DATA SECTION section start
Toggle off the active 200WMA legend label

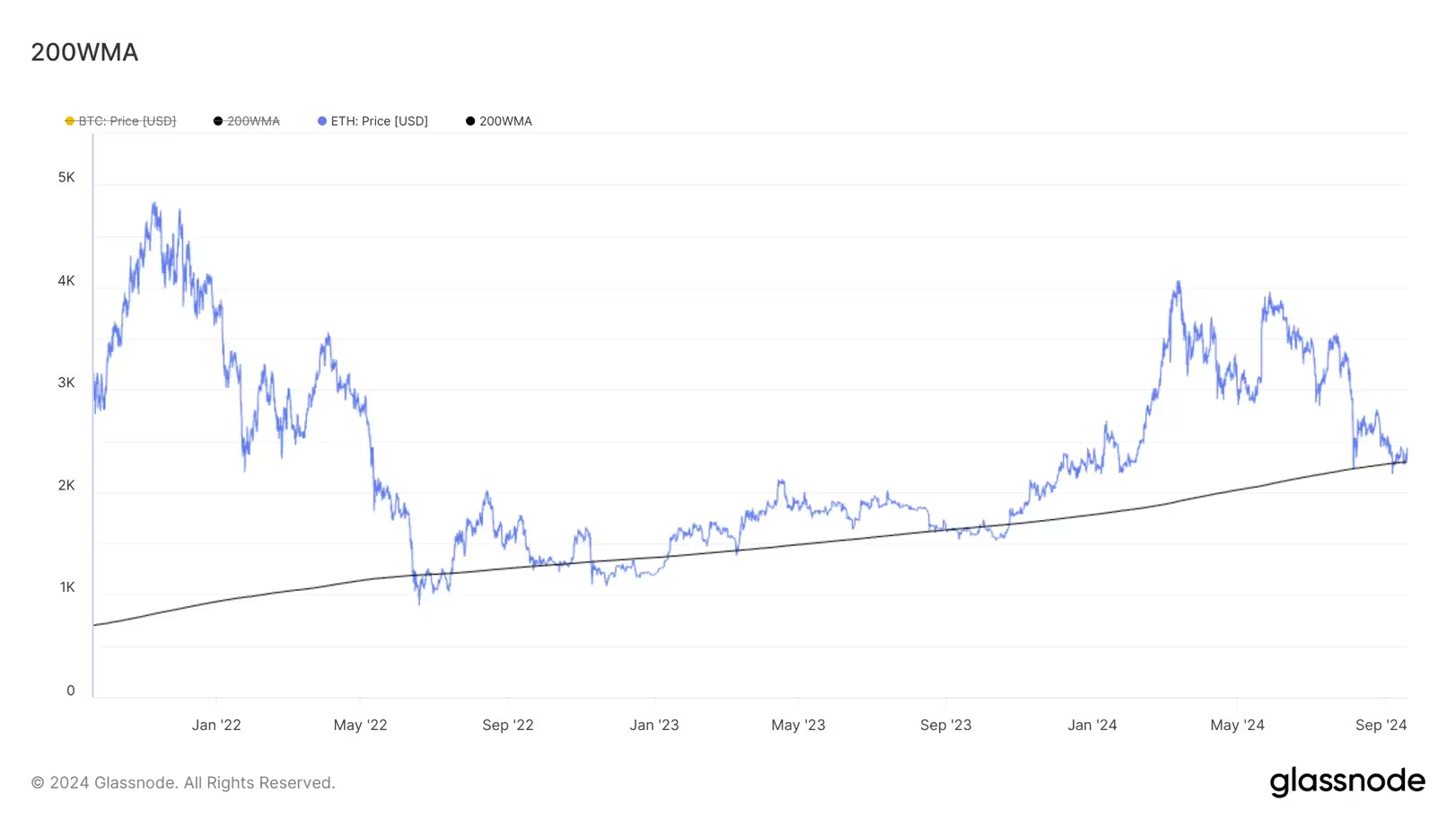tap(505, 121)
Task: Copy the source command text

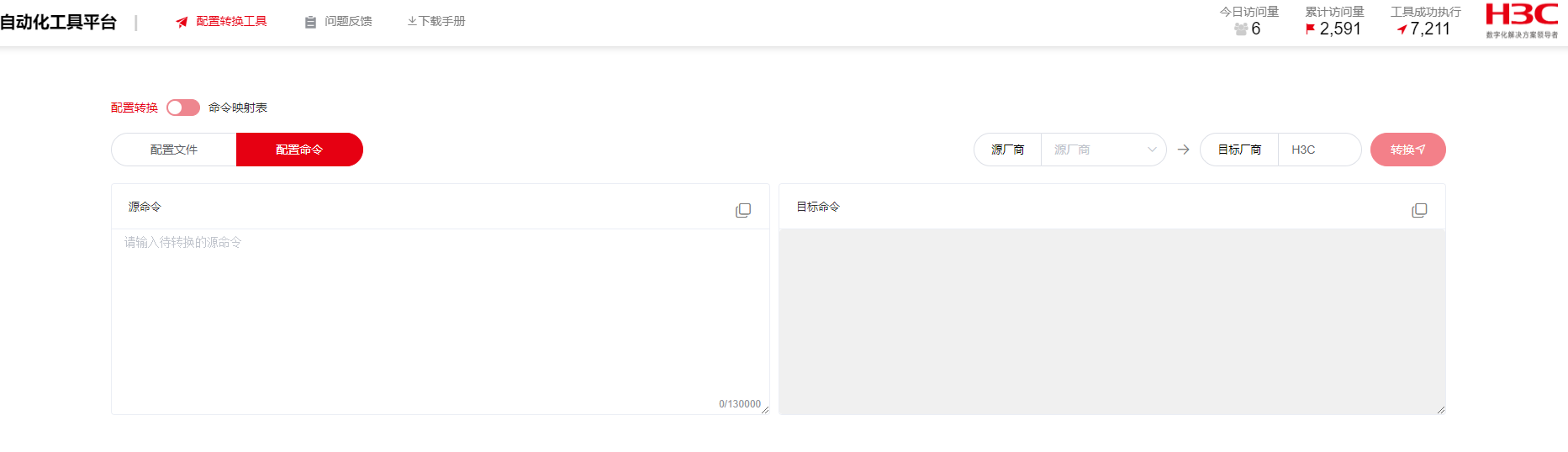Action: pos(743,210)
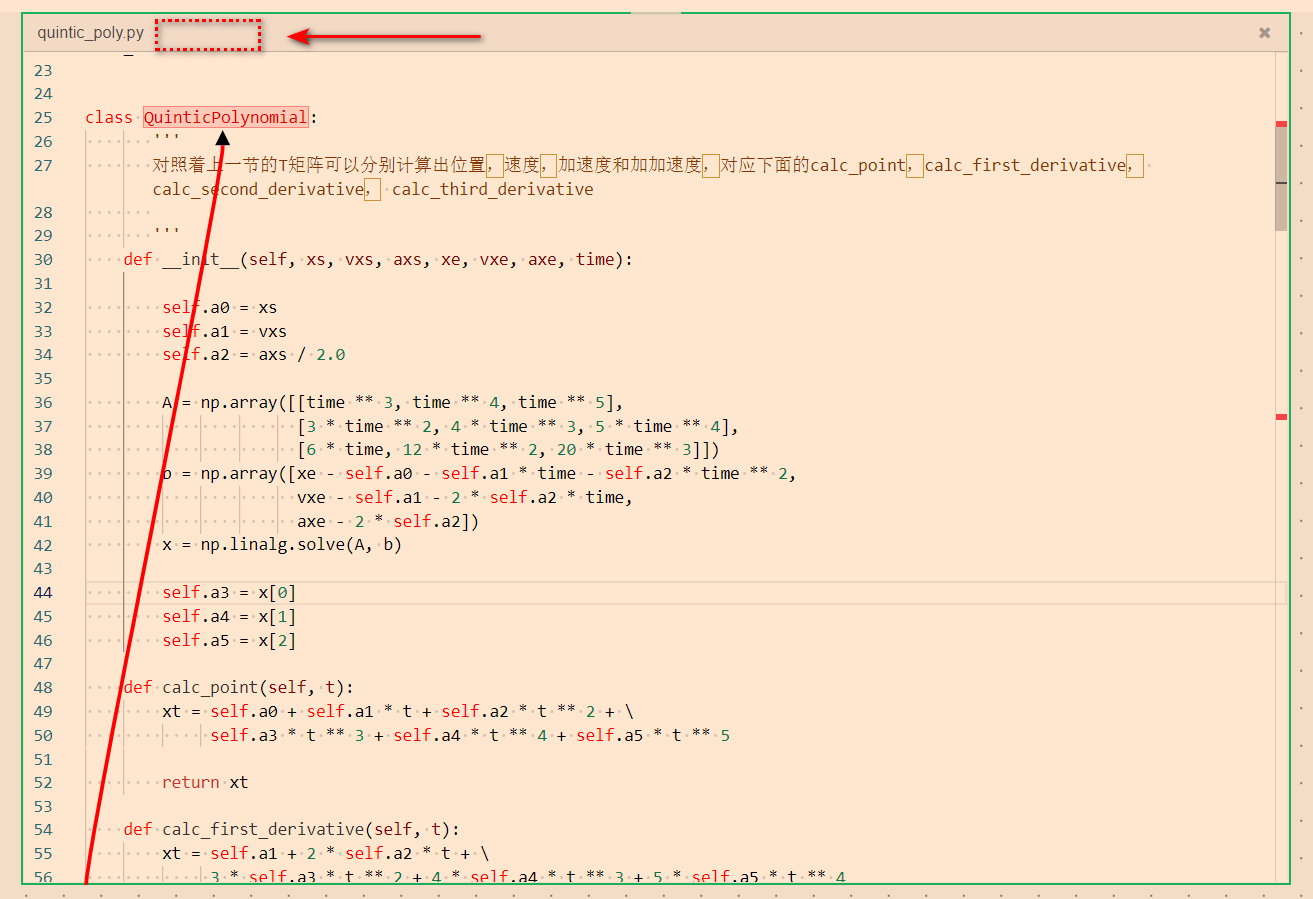Click line number 44 in the gutter

(42, 593)
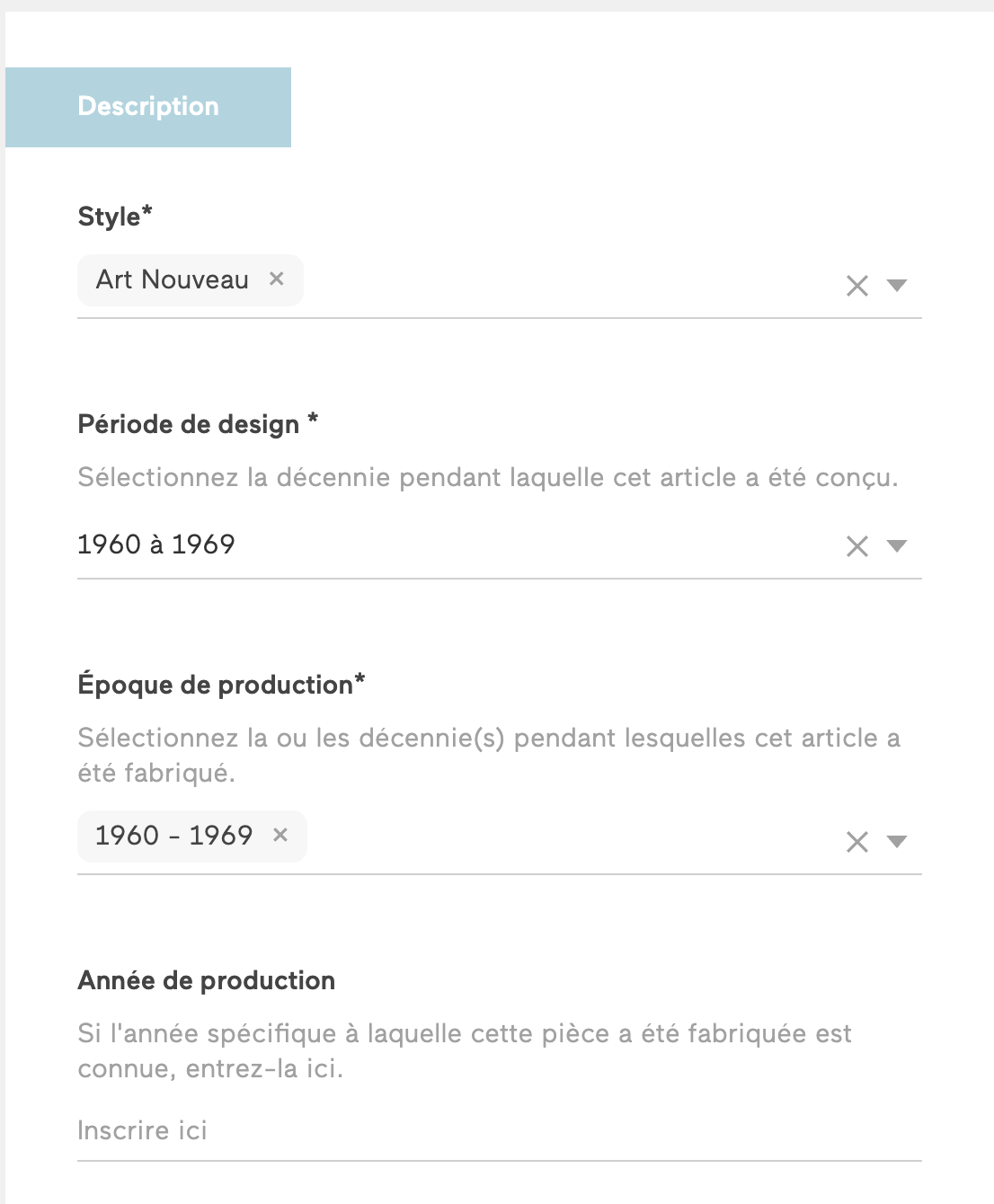Click the clear icon beside 1960 à 1969
Viewport: 994px width, 1204px height.
856,545
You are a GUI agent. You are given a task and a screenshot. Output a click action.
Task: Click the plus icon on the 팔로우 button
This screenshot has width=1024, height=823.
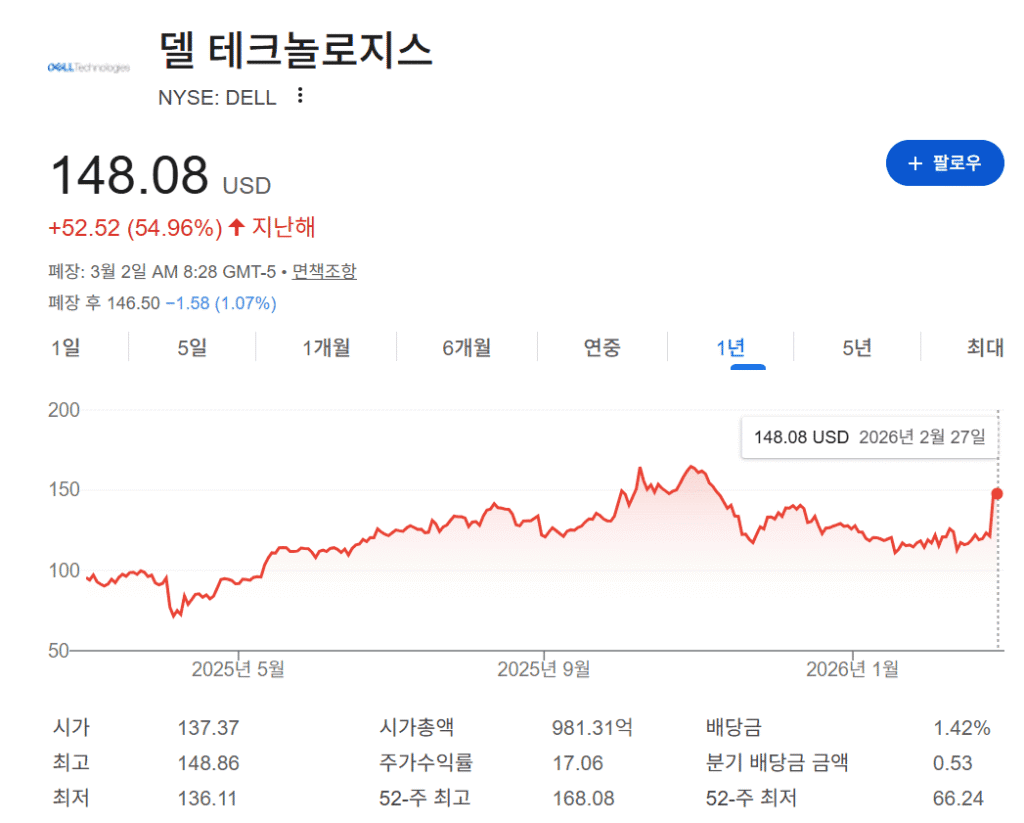point(917,163)
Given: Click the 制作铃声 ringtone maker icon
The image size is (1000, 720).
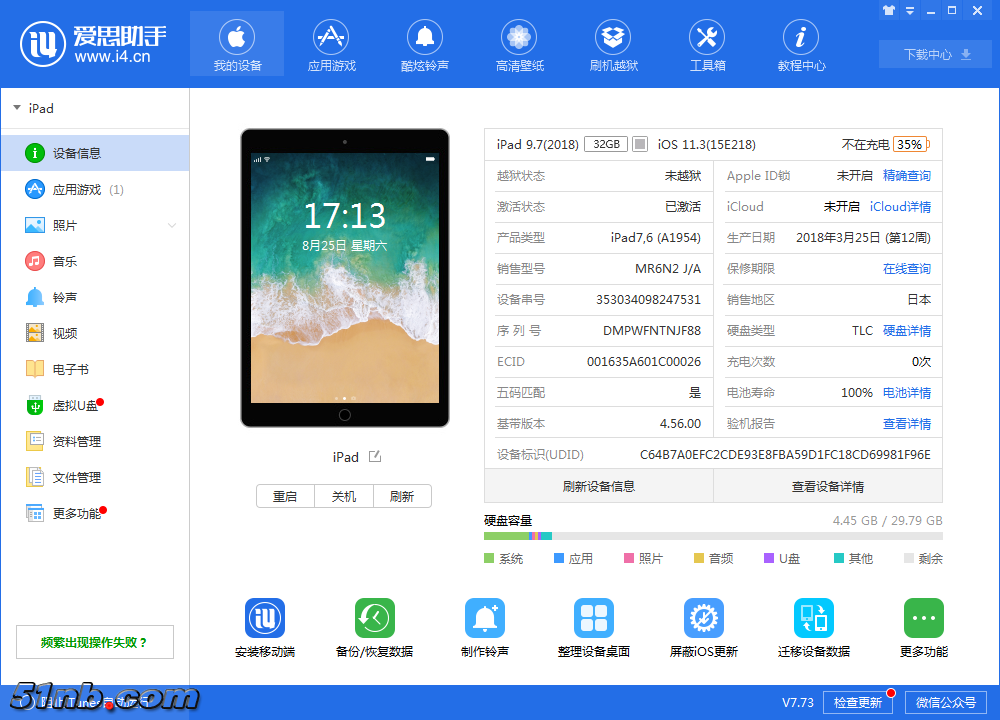Looking at the screenshot, I should coord(484,617).
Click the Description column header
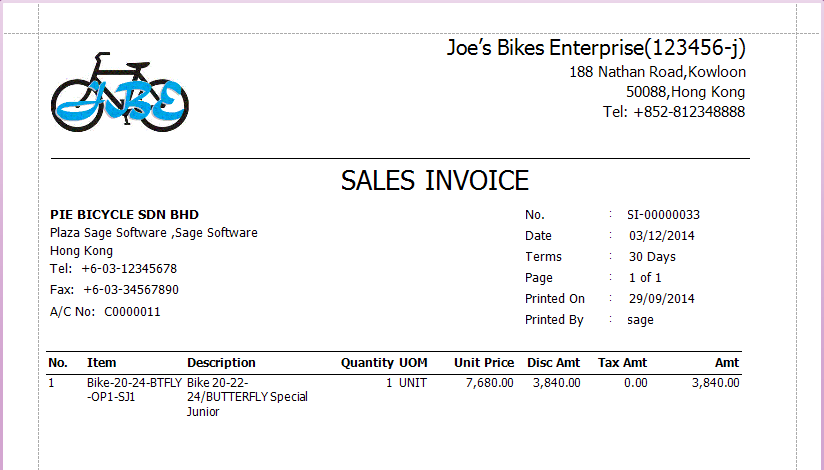The width and height of the screenshot is (824, 470). [x=221, y=363]
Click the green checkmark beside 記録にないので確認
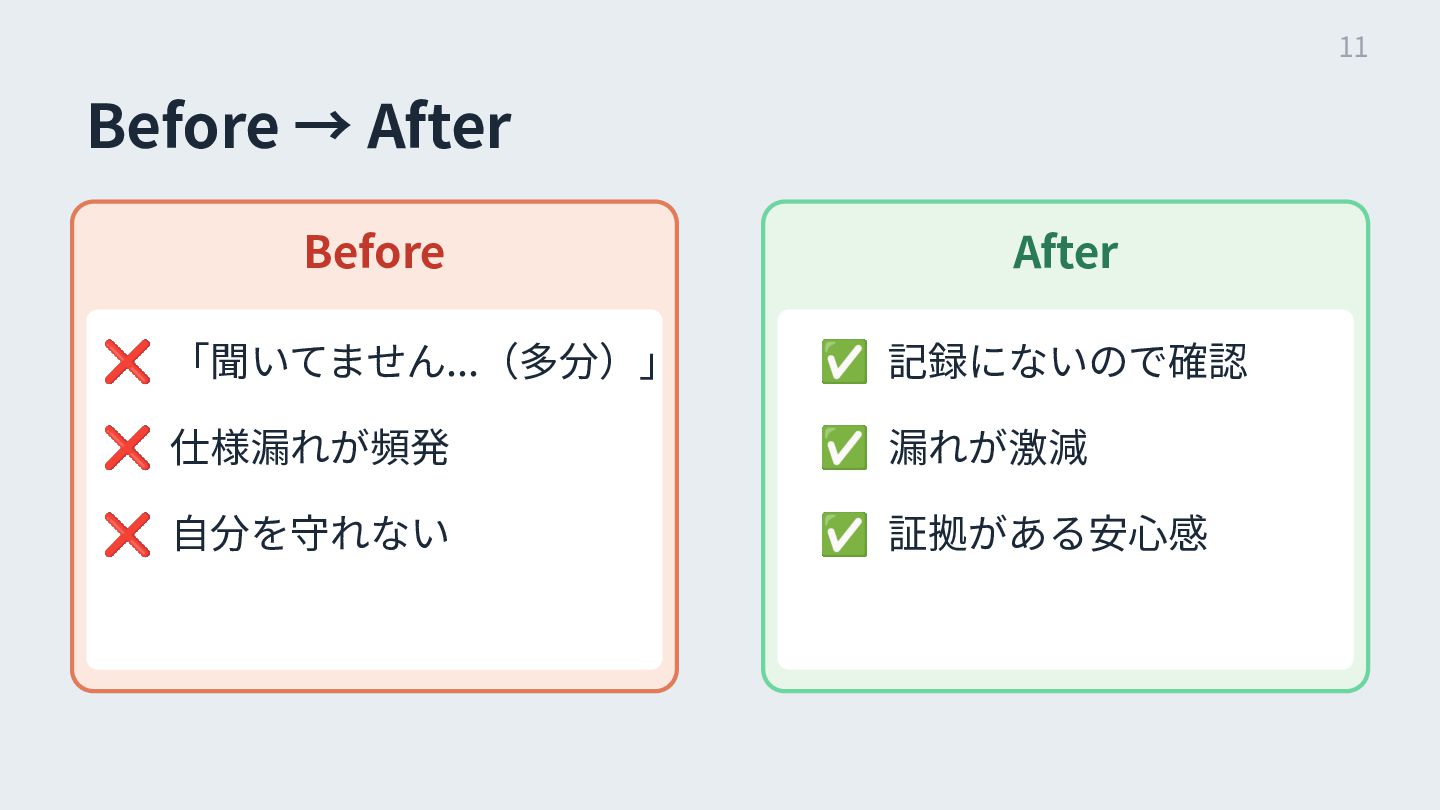 (x=843, y=361)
DATA SECTION section end
WORK REQUEST.
The answer should match the material exactly, with every picture removed.

ANSWER TO THE EXERCISE.
Toggle off the active 200WMA legend label

tap(505, 121)
Task: Copy the source command text

Action: pos(743,210)
Click line number 44 in the gutter

(42, 593)
Click the clear icon beside 1960 à 1969
Viewport: 994px width, 1204px height.
856,545
You are a GUI agent. You are given a task and a screenshot. Output a click action.
Task: Click the plus icon on the 팔로우 button
This screenshot has width=1024, height=823.
point(917,163)
Given: Click the 制作铃声 ringtone maker icon
The image size is (1000, 720).
Looking at the screenshot, I should coord(484,617).
Click the Description column header
The width and height of the screenshot is (824, 470). [x=221, y=363]
Click the green checkmark beside 記録にないので確認
 (x=843, y=361)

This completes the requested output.